In the piece on cyber attacks against universities, what is the most common form of attack hackers use when targeting universities?

Page extract:
☆ ☆ ☆ ☆

Data protection is back on the agenda.
Since the beginning of 2019 there have been 3 major cyber attacks on universities in the UK (York, Lancaster & Manchester) that resulted in the theft of staff and students’ personal data.
But it wasn’t just personal data that was claimed in these incidents – important research data was targeted specifically and stolen.
And it isn’t just the UK. The problem is worldwide, with hackers targeting 62 colleges and universities in the US, because research is now big business and can sometimes be far more valuable than personal data.
Academic institutions hold of a lot of rich and valuable data including students’ results, staff login details and, crucially, research data collected by a university that is often sponsored by large, powerful corporations.
This makes universities significant targets for cyber criminals looking to trade in the highest value data possible. Any data that can be breached by hackers, such as personal information or research data, can be sold to a willing buyer. These customers could be university competitors or companies with a vested interest in the research.
The Value of Research
Research is what universities invest their time, money, and effort into. It’s what they trade in and it’s incredibly valuable. Whatever research data they collect has a value to someone, somewhere, whether it’s scientific research that could lead to a ground-breaking medical cure or economic research that could affect global investments.
The quality of a university’s research is what gives them the advantage over fellow universities. They try to use this information to help large corporate organisations to develop and grow.
Any research data or information that can be stolen by hackers could be useful to competitive institutions and organisations alike. This provides a demand for research data in the hacker community.
How are Universities Attacked?
The most common form of attack that hackers use when targeting universities is a phishing attack. The success of this attack is dependent on an unsuspecting user clicking a malicious link within an email, granting the hacker access to the university’s systems and data.
With this in mind, phishing scams are often sophisticated and tailored specifically to their victim. This is why phishing attacks typically have an impressive 1 in 10 chance of success.
This was unfortunately the case in July 2019 when Lancaster University had data stolen as a direct result of a phishing scam that an unwitting member of staff fell for.
With so many staff and students connected to a single university network, there are numerous entry points into a network for hackers. It only takes one of these people to make a single mistake and cyber criminals have access to a university’s systems, data, and research projects.
Universities need to be even more vigilant when it comes to cyber security because they are high-value targets. Without industry-leading cyber security measures in place such as network security, email security and – just as importantly – end-user IT training, universities are remain at high risk from cyber crime.

☆ ☆ ☆ ☆

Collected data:
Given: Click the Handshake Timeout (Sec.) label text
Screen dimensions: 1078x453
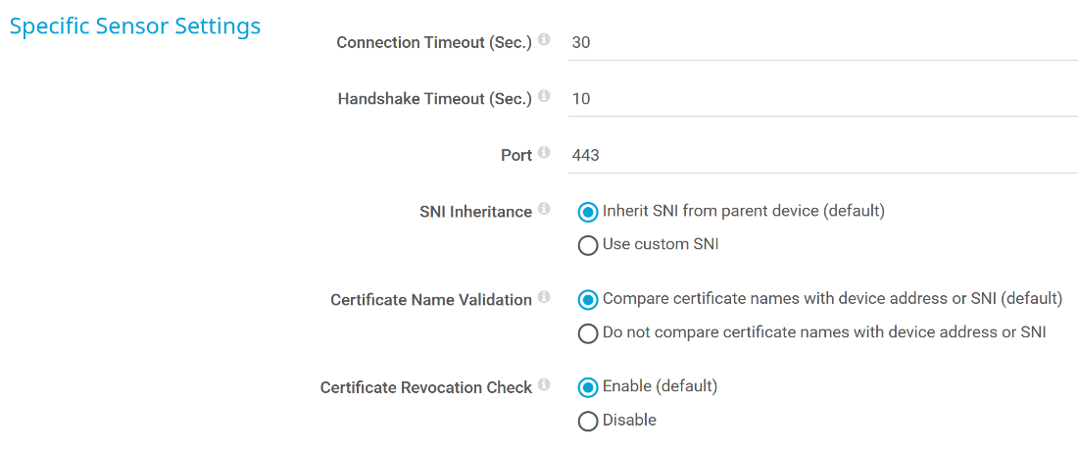Looking at the screenshot, I should [434, 99].
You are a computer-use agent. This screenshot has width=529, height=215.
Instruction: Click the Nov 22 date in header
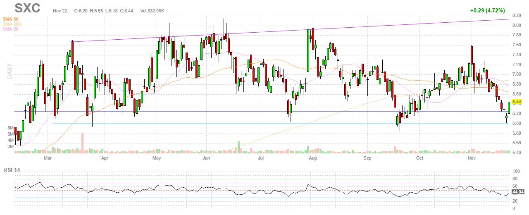pos(60,10)
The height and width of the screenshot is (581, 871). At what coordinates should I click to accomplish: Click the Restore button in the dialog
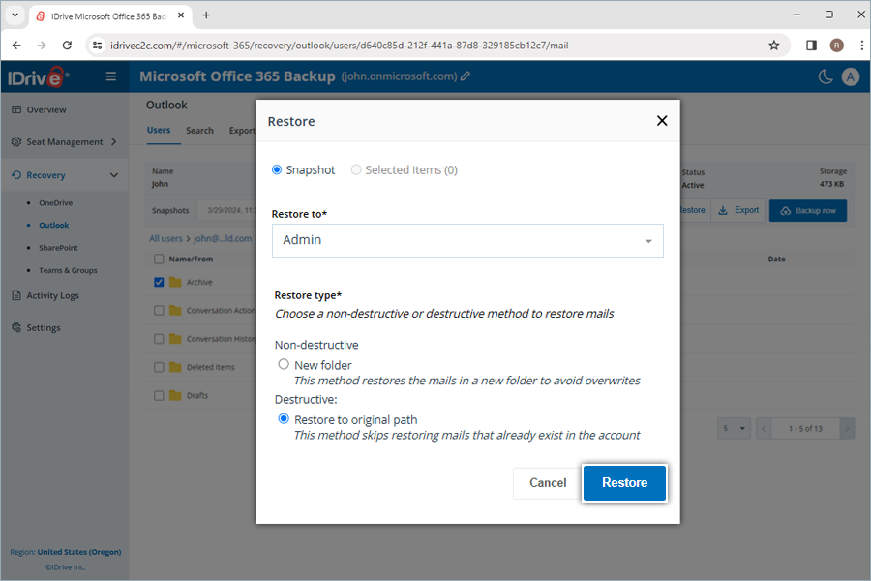tap(624, 482)
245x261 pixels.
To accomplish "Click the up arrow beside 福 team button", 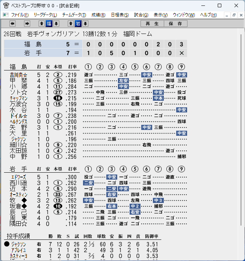I will pyautogui.click(x=42, y=24).
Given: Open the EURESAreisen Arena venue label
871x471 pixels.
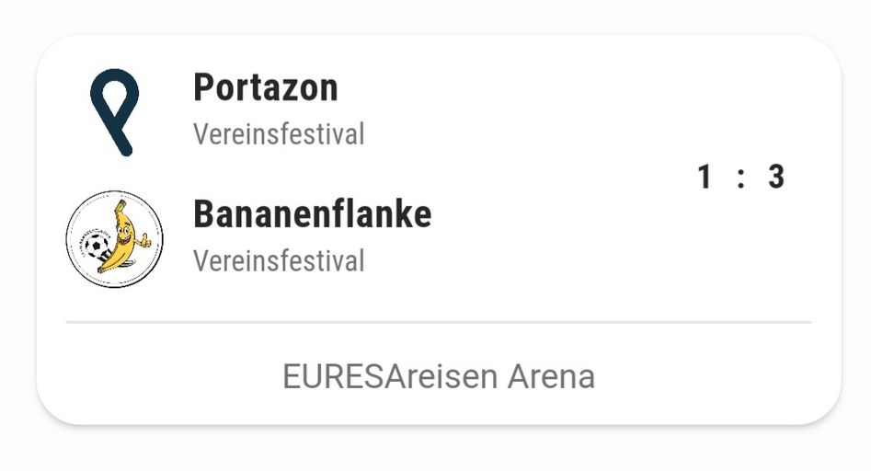Looking at the screenshot, I should tap(439, 376).
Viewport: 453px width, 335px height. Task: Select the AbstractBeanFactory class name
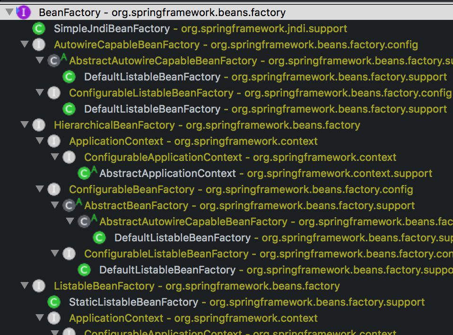(136, 205)
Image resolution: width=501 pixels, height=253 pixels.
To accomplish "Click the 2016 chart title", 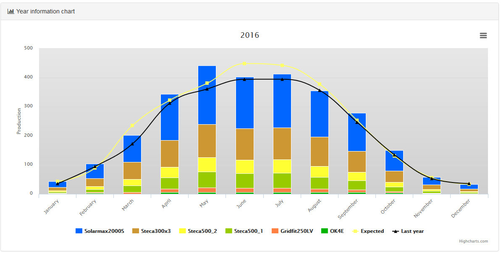I will pos(249,35).
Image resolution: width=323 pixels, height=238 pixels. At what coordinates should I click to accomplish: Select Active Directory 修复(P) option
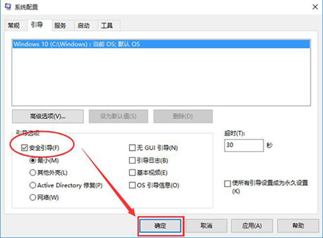[x=32, y=185]
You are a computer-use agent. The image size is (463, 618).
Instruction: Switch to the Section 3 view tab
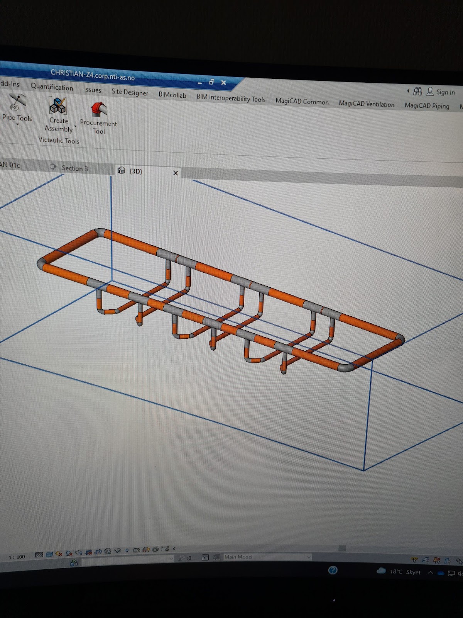point(74,168)
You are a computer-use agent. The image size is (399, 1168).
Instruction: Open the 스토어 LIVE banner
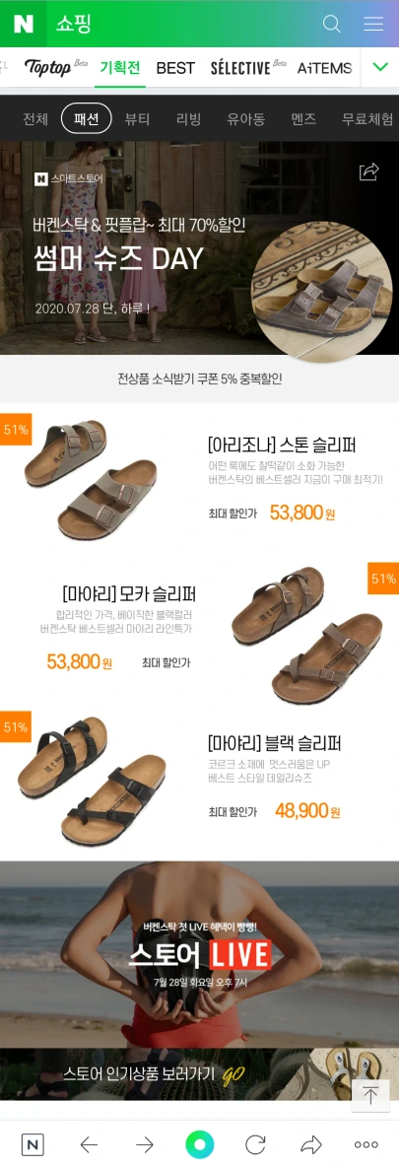[x=199, y=955]
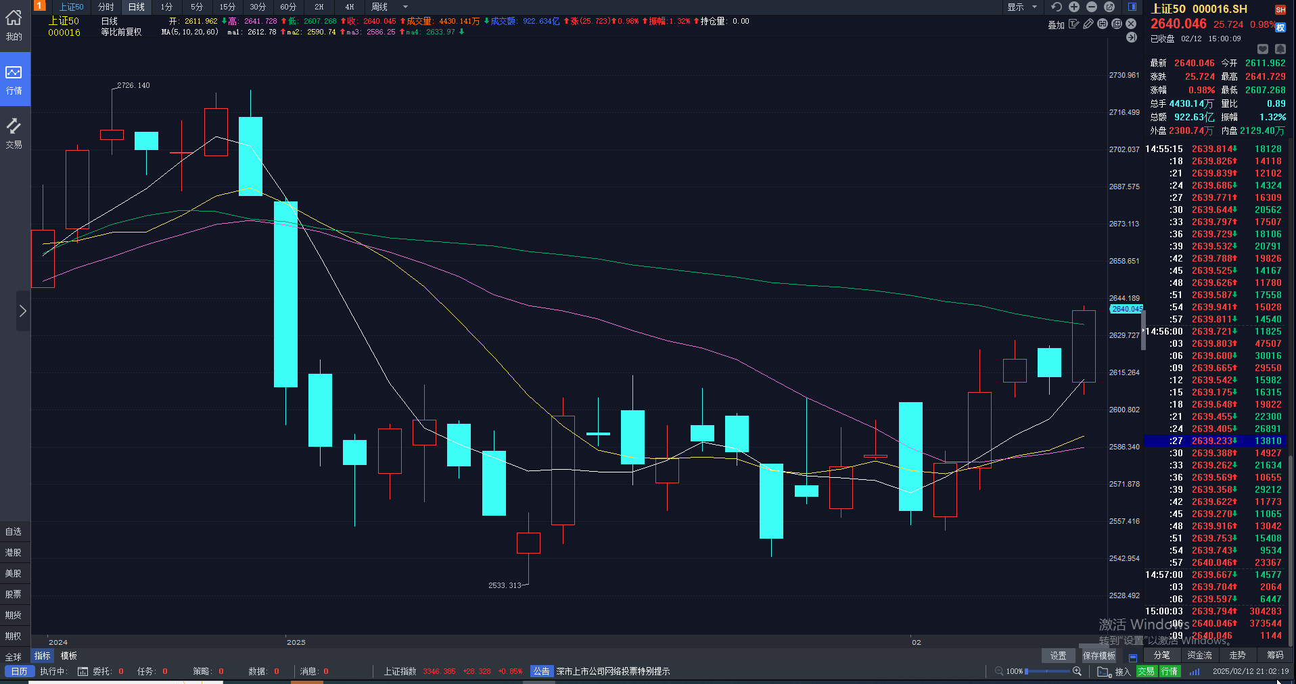Switch to the 分时 chart tab
This screenshot has height=684, width=1296.
tap(106, 7)
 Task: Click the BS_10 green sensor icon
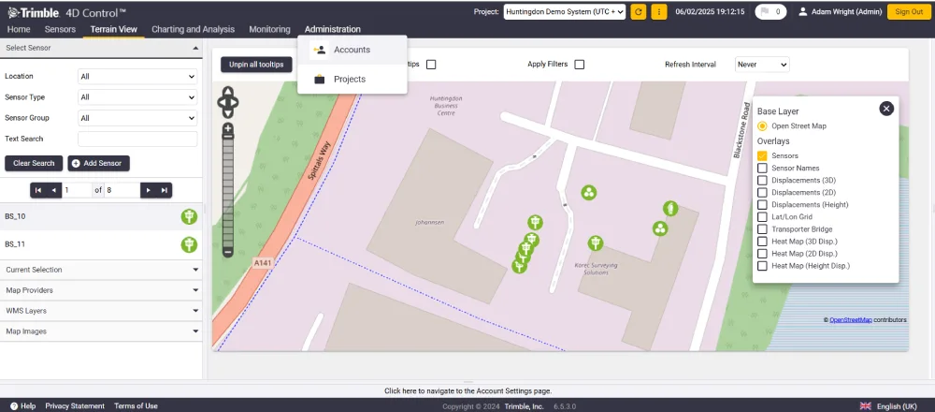[x=189, y=216]
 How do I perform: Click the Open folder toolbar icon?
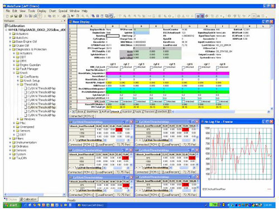pyautogui.click(x=12, y=16)
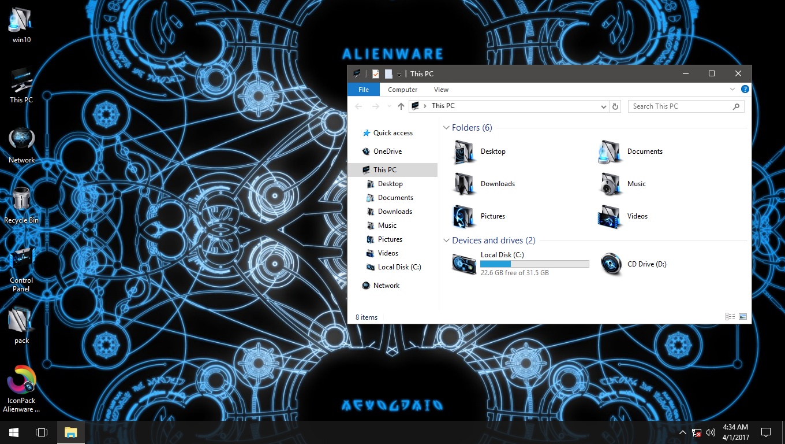
Task: Open the Computer ribbon tab
Action: (x=402, y=90)
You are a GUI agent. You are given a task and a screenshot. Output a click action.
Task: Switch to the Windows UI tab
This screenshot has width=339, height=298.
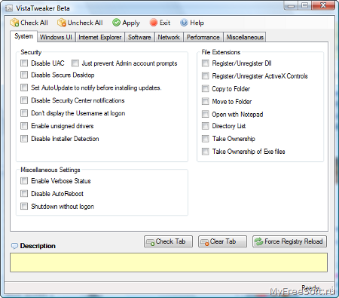pos(56,37)
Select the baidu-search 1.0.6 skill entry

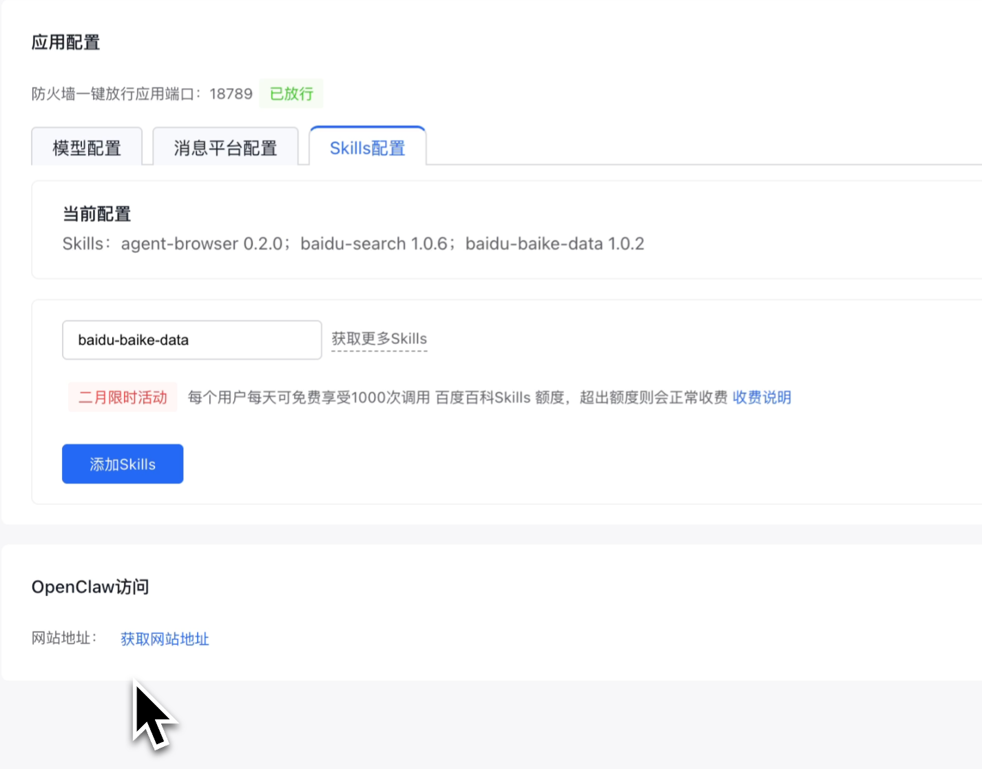(372, 244)
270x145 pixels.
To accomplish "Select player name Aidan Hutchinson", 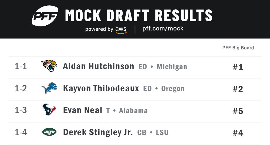I will tap(98, 66).
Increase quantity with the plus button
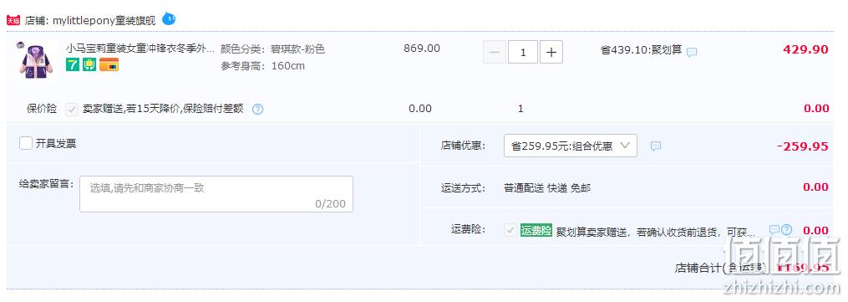The height and width of the screenshot is (302, 848). pos(551,53)
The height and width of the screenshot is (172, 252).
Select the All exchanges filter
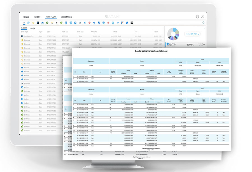[x=24, y=22]
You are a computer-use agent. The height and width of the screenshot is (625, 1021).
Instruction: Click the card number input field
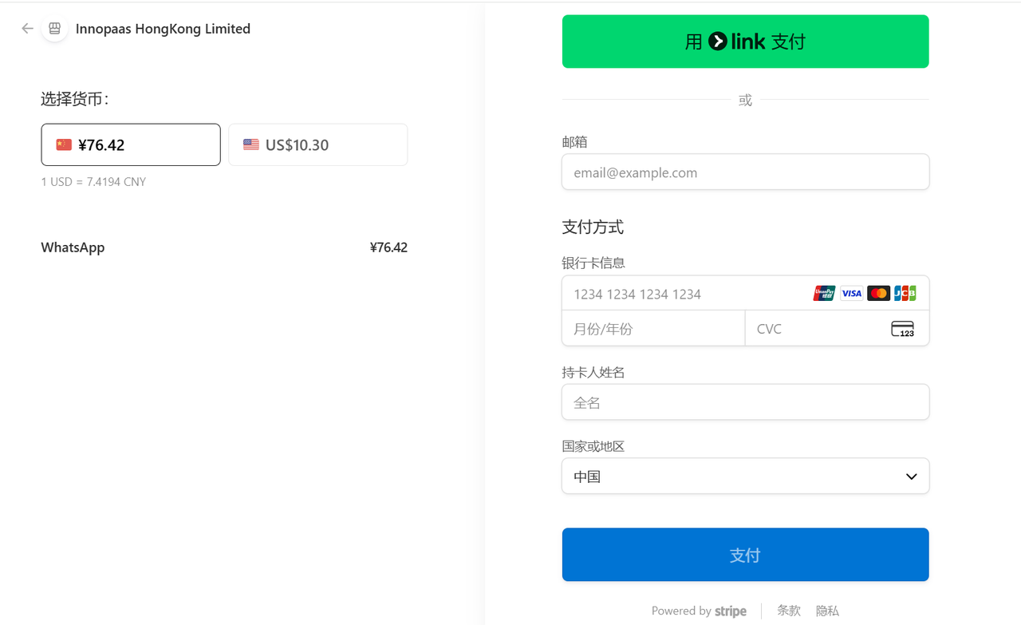pos(686,294)
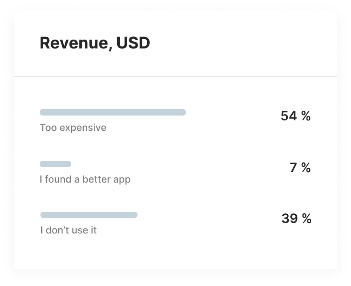Click the 'Too expensive' label
Viewport: 351px width, 286px height.
[73, 128]
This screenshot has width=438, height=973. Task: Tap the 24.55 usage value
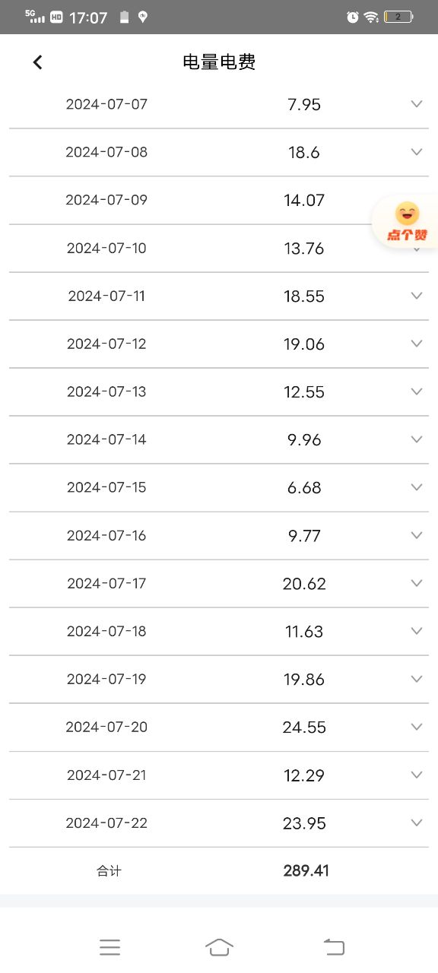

☆ ☆ ☆ ☆

Solution for this problem: A phishing attack.